# Task item
From the listing below, set down exactly the lines between the one holding "Given: Click the monitor icon beside 접속 분석" and the one holding "The height and", inclusive. No other line is wanted.

# Data excerpts

_ _ _

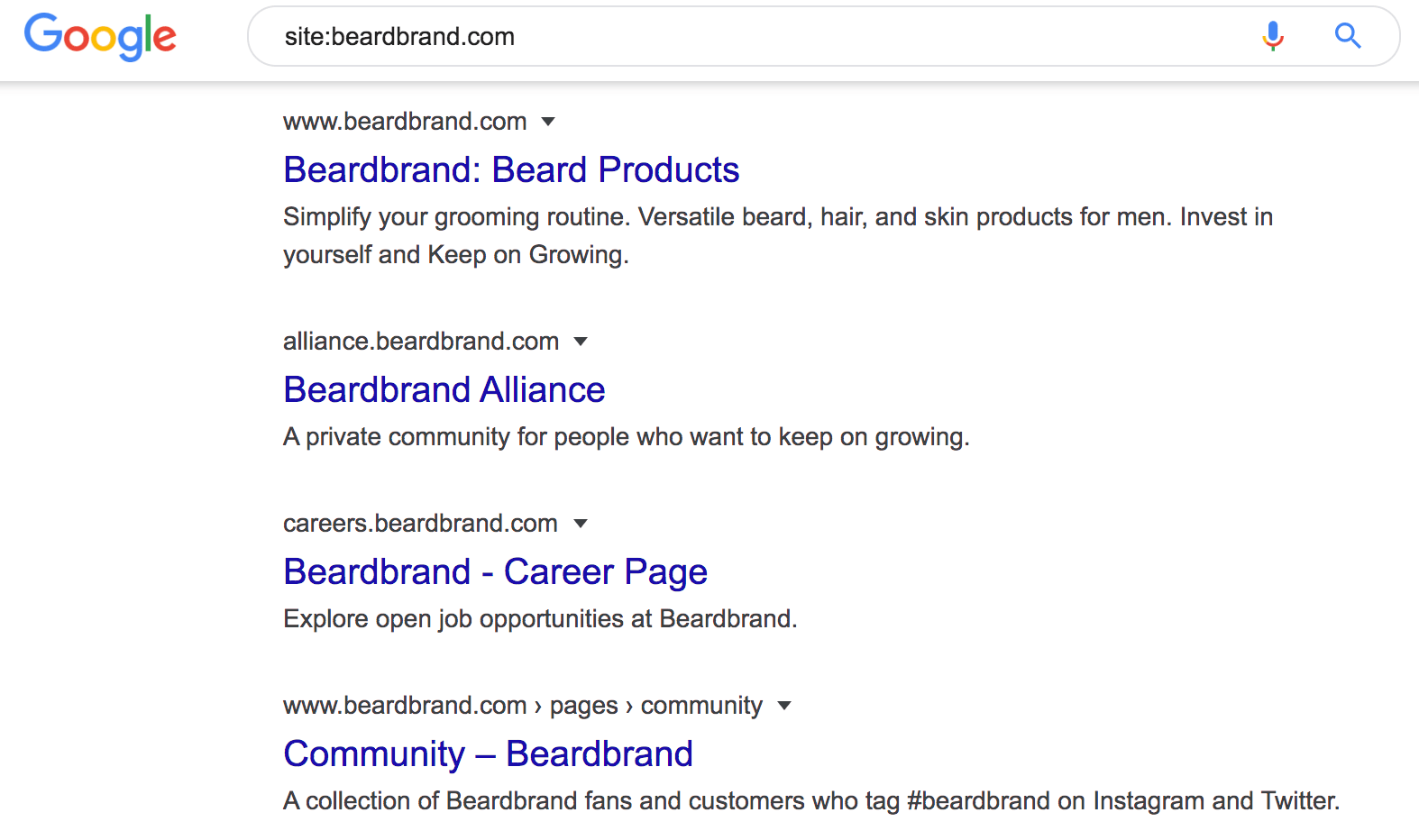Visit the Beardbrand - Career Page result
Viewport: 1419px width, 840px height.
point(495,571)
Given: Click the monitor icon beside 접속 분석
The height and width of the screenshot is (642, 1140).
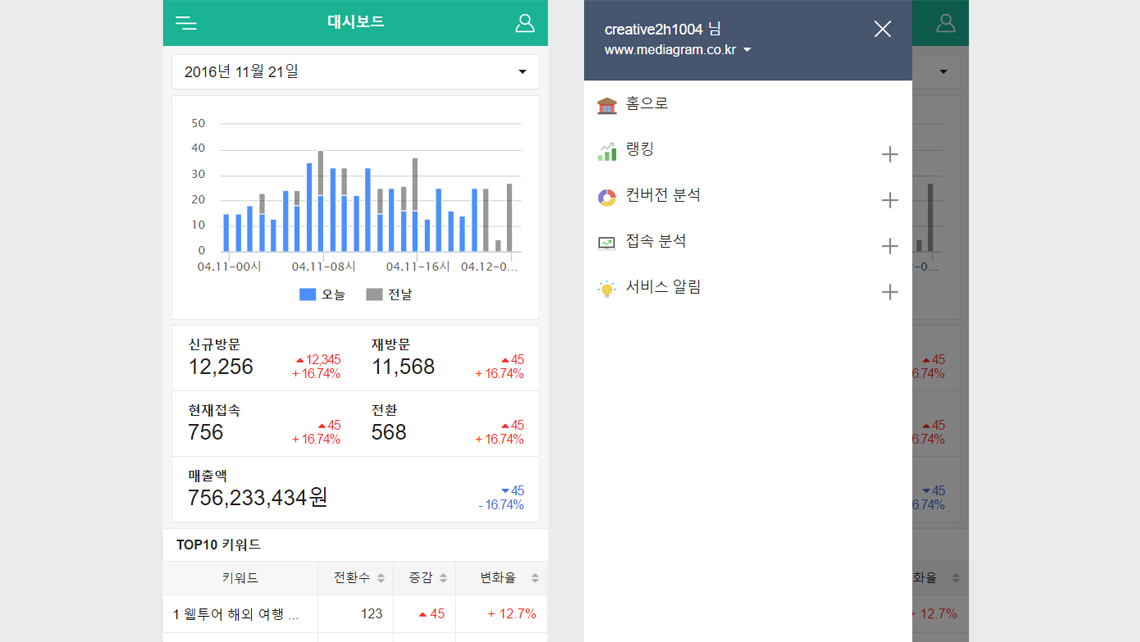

_ _ _

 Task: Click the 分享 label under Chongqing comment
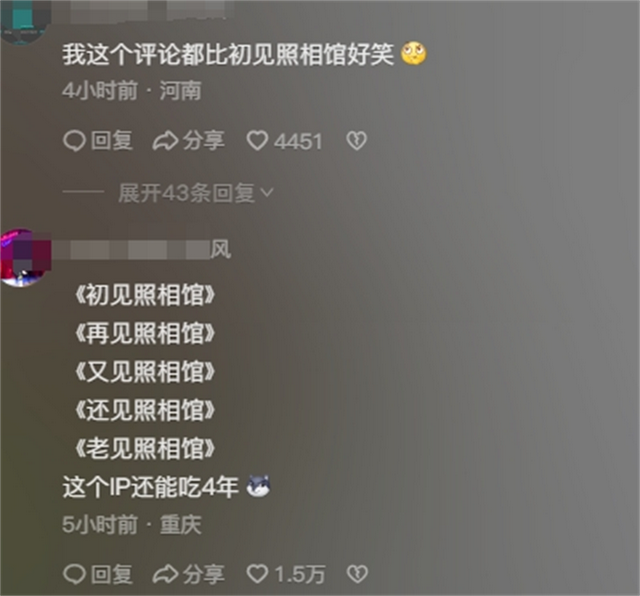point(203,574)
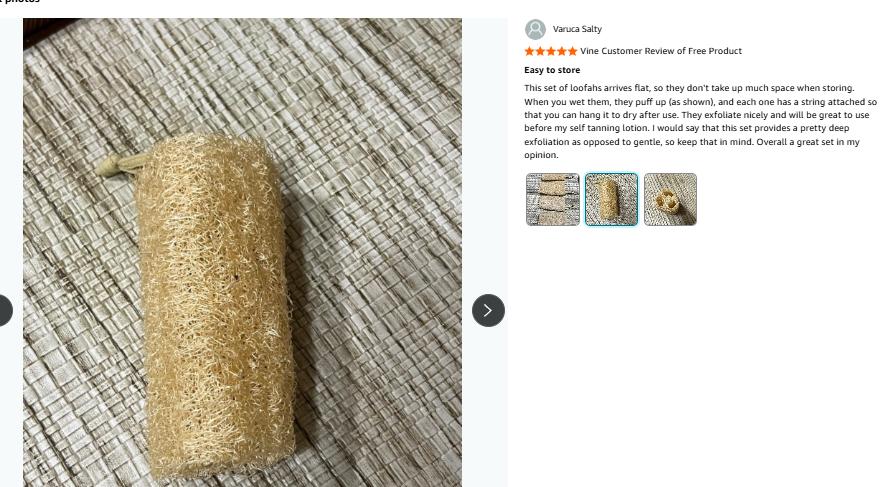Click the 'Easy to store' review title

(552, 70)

_ _ _

# Answer area
Given: Click the monitor icon beside 접속 분석
The height and width of the screenshot is (642, 1140).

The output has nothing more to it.